UNITED STATES

US: Chilling evidence of super ice age

Though such an extensive freeze has been suspected, the new evidence - tropical rocks found in Canada's remote north-west - brings more precision about the time it occurred and also its extent.
The rocks from Canada's Yukon Territory showed glacial deposits and other signs of glaciation. But based on their magnetism and composition, scientists calculated that 716 million years ago the rocks were located at sea-level in the tropics, at about 10 degrees latitude.
"This is the first time the Sturtian glaciation has been shown to have occurred at tropical latitudes, providing direct evidence that this particular glaciation was a 'snowball Earth' event," says lead author Francis Macdonald, a geologist at Harvard University.
"Our data also suggest the Sturtian glaciation lasted a minimum of five million years."
Enriqueta Barrera, programme director in the US National Science Foundation's Division of Earth Sciences, which supported the research, said the Sturtian glaciation, along with the Marinoan glaciation right after it, were the greatest ice ages known to have taken place on Earth.
"Ice may have covered the entire planet then," said Barrera, "turning it into a 'snowball Earth'."
The survival of eukaryotes - life forms other than microbes such as bacteria - throughout the period suggests that sunlight and surface water remained available somewhere on Earth's surface. The earliest animals arose at roughly the same time.
"The fossil record suggests that all of the major eukaryotic groups, with the possible exception of animals, existed before the Sturtian glaciation," Macdonald said.
"The questions that arise from this are: If a snowball Earth existed, how did these eukaryotes survive? Did the Sturtian snowball Earth stimulate evolution and the origin of animals?"
Even during such an extreme event, Macdonald said there would be temperature gradients, and it was likely that sea ice move and thin, creating patches of open water where life could exist.
"Climate modelling has long predicted that if sea ice were ever to develop within 30 degrees latitude of the equator, the whole ocean would rapidly freeze over," Macdonald said.

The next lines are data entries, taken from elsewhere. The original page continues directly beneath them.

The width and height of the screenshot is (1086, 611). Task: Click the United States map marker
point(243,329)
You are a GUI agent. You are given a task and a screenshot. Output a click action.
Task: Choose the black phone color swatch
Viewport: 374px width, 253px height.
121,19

"So our result implies quite strongly that ice would have been found at all latitudes during the Sturtian glaciation."
Scientists do not know exactly what caused the glaciation or what ended it, but Macdonald said its age closely matched that of a large area of rocks formed by cooled magma that stretched more than 1,500 kilometres from Alaska to Ellesmere Island in far north-eastern Canada.
This coincidence could mean the glaciation was either started or ended by volcanic activity.
The research was published in Science last week.